Typicality is a measure that has had wide use in Psychology, but its relation to semantics is often rather obscure, and subject to misunderstanding. In the next section I therefore discuss in detail just what typicality is measuring, and how it relates to issues of semantics.

1.5 Typicality and Gradedness

In Hampton (2007) I define a position on the relation of typicality to graded categorization. In the Threshold Model I propose that a semantic category is represented by a set of intensional information in the form of a prototype (which may include schematic structure about causal-explanatory links between features). Potential exemplars can be ranked in terms of their similarity to this prototype, as determined by an asymmetric measure of how well the exemplar matches the prototype features. For example, similarity of a tomato to fruit will be greater on this measure than the similarity of fruit to tomato.

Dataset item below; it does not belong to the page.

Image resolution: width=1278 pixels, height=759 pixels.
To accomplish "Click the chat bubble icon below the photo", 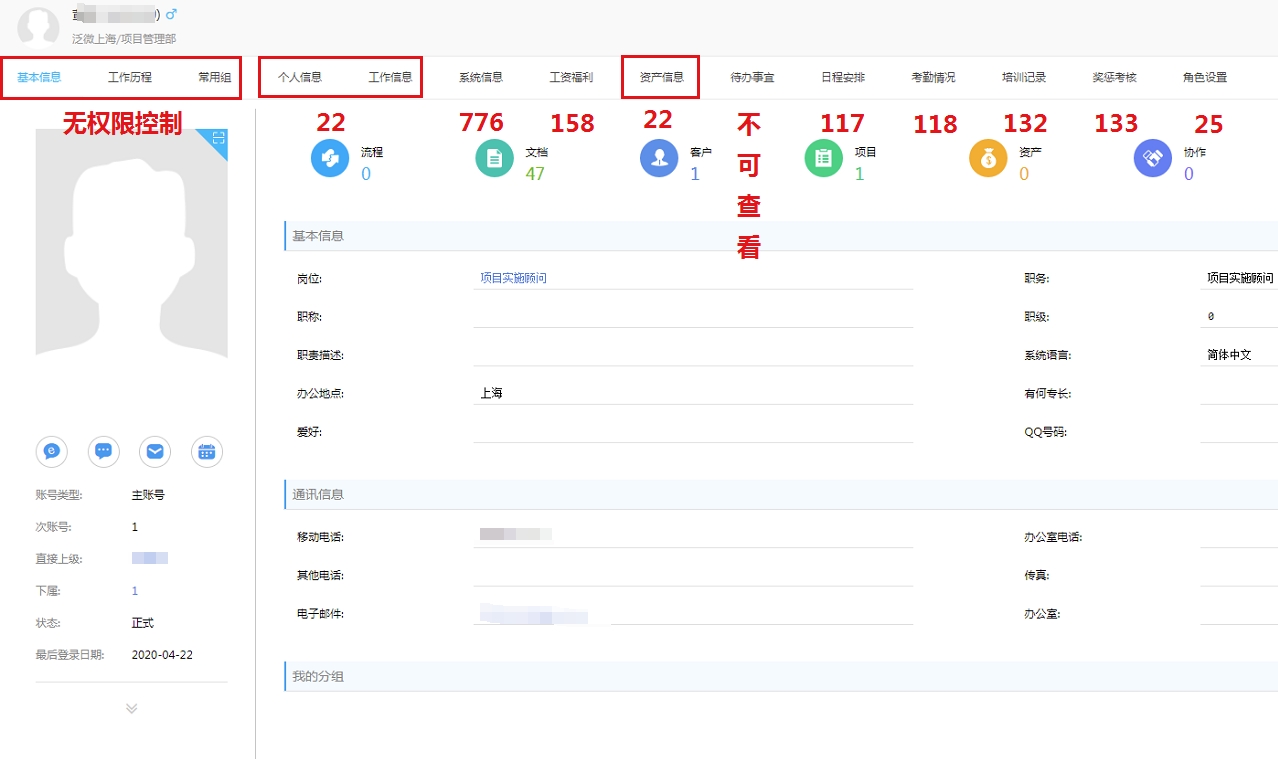I will 103,452.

It is assumed that tomato matches more features of fruit than fruit matches features of tomato because of the greater abstraction of fruit.

The ranking based on similarity then provides the basis for judgments of typicality (assuming other factors are held constant—see below), and also provides the basis for categorization decisions through the application of a criterion or threshold. With the additional assumption that the placement of the threshold is subject to normally distributed error both within and across individuals, a standard psychometric function is obtained relating the probability of a positive categorization to the underlying similarity.

It is perhaps common in some parts of the Cognitive Science community (e.g. Armstrong et al. 1983; Fodor 1998; Osherson and Smith 1981, 1982, 1997) to dismiss typicality effects as purely psychological and hence peripheral to the development of lexical semantic theory. After all, we know that the way in which the mind stores words in the mental lexicon shows all kinds of psychological influences that are orthogonal to issues of lexical meaning. Frequency of a word in the language, for example, has large effects on reading, memory and a range of other cognitive tasks. It has also been found that the degree to which words are associated (like “Fish” and “Chips” in the UK) can be highly predictive of a range of phenomena. Why should not typicality effects be of the same kind?

I will argue that when people judge typicality (for example of an item in a category) they may be judging quite a number of different things. Nonetheless paramount among those different dimensions is similarity to a prototype representing the common intensional properties of the class. Because this measure of similarity also determines the degree to which an item can be said to belong in a category, typicality ratings do an excellent job of predicting the likelihood that an item will be placed in a category as evidenced in the Hampton et al. (2006) experiments , and many other similar studies.

1.6 Does Variation in Typicality Really Undermine the Classical Model?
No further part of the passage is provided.